Mala memberikan catatan pelajaran selama dua hari pada Lea, lusa Lea sudah dapat bersekolah kembali dan menyelesaikan hukumannya. Mala juga menceritakan tentang kejadian kemarin pada Lea dan Mujid dan kejadiannya di pagi itu. 

Mala tak sengaja menceritakan juga kalau orang yang menyakiti Lea di malam dia membantunya ternyata adalah Chaka, anak dari Kak Namjid, kakak pertamanya yang secara tidak langsung mantan kekasih Lea itu adalah keponakan Mala.

"Aku sangat jijik mengingat dirinya dan tingkahnya yang tidak dewasa itu, bahkan dia berani-beraninya meninggalkanmu sendirian. Kau kan juga Bibinya, dasar si brengsek itu!" Emosi Lea yang masih memegang kartunya. 

Mujid hanya mendengarkan celotehan Lea dan fokus memakan mienya hingga beberapa bungkus sudah dia seduh, dia tidak pernah makan mie instan sebelumnya dan itu pertama kalinya dia makan mie yang sangat enak menurutnya. 

"Mujid giliranmu, ya ampun kau lapar atau bagaimana?"

"Aku tidak pernah makan ini, rasanya sangat enak, di rumahku Mamah melarang kami memakan mie instan," jawabnya sambil menyeruput mie yang ada di depannya. 

"Memang anak Sultan rada beda ya, makanlah sepuasmu, masih banyak di dapur jika kau mau," Lea yang tampak menggeleng karena melihat Mujid yang terlihat sangat menikmati mienya. 

"Benarkah, nanti aku akan tambah lagi," jawab Mujid sangat senang. 

"Dasar curut! Pantas saja kau sangat kurus. Lalu bagaimana Mal, di sekolah kau tidak diganggu Reta lagi kan? Bilang saja kalau dia tetap mengganggumu," ucap Lea.

Mala menggunakan bahasa isyaratnya yang mengartikan, "Aku baik-baik saja, dia tidak mengganggu beberapa hari ini. Kau jangan terlalu emosi jika bertemu dengannya lagi," ucap Mala yang selalu khawatir kalau Lea dan Reta sampai bertemu. 

"Aku sangat habis kesabaran terhadapnya. Dia dulu memang teman baikku tapi sekarang dia lebih seperti rubah yang mengambil makanan dari sarangku tanpa izin, apakah itu dapat disebut teman?" Lea yang tersenyum menyeringai mengingat masa lalunya. 

"Kau harus terus bersabar, dan maafkanlah sikap mereka di masa lalu. Sekarang kau harus menjadi lebih baik," jawab Mala lagi dengan bahasa isyaratya. 

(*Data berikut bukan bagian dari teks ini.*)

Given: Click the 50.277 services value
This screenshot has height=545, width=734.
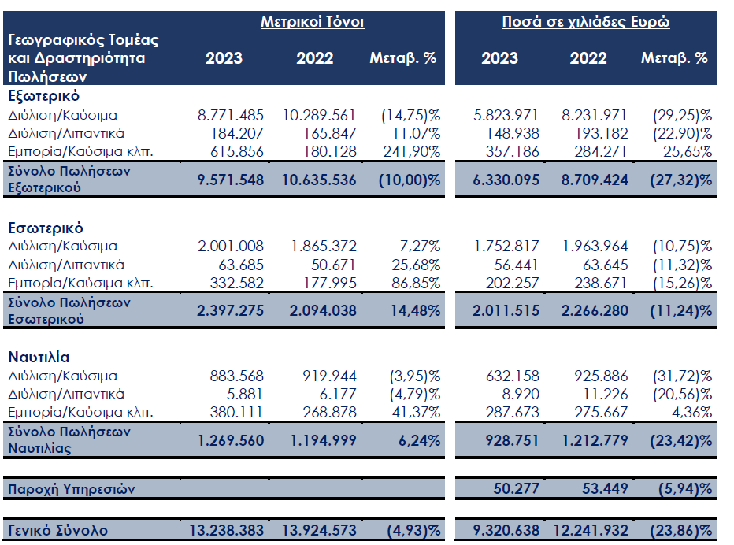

"Aku selalu percaya kepada orang lain, sampai orang itu sendiri yang membuktikan kalau dirinya tak pantas diberi kepercayaan. Namun, aku sudah melupakan hal itu sekarang dan memaafkannya, setidaknya pengkhianat akan bersanding dengan pengkhianat," ucapan Lea yang membuat Mala dan Mujid bangga padanya, Mujid sampai bertepuk tangan dengan sikapnya yang benar-benar berani. 

"Kau memang idolaku Lea, keren sekali, benarkan Mala?" Mujid yang bertepuk tangan, dan dibalas Mala dengan acungan dua jempol dan senyumnya. 

"Sekarang aku hanya ingin menjadi wanita yang sukses. Tapi apa aku bisa menggapai mimpiku, sedangkan Mamaku saja tidak mendukung mimpiku," ucapnya lagi tampak terlihat murung. 

Mala bicara pada Lea dengan menggunakan isyaratnya kembali, yang berarti, "Sebuah kesuksesan itu tidak didasarkan pada pendapat dan pandangan  orang lain, tapi pada pola pikir dirimu sendiri. Bukan waktu pula yang mengiringi kesuksesan seseorang tapi seseorang itulah yang harus menciptakan kesuksesannya sendiri. Kami yakin kau pasti bisa menggapai mimpimu," lalu memeluk sahabatnya itu, yang juga dibalas Lea dengan pelukan. 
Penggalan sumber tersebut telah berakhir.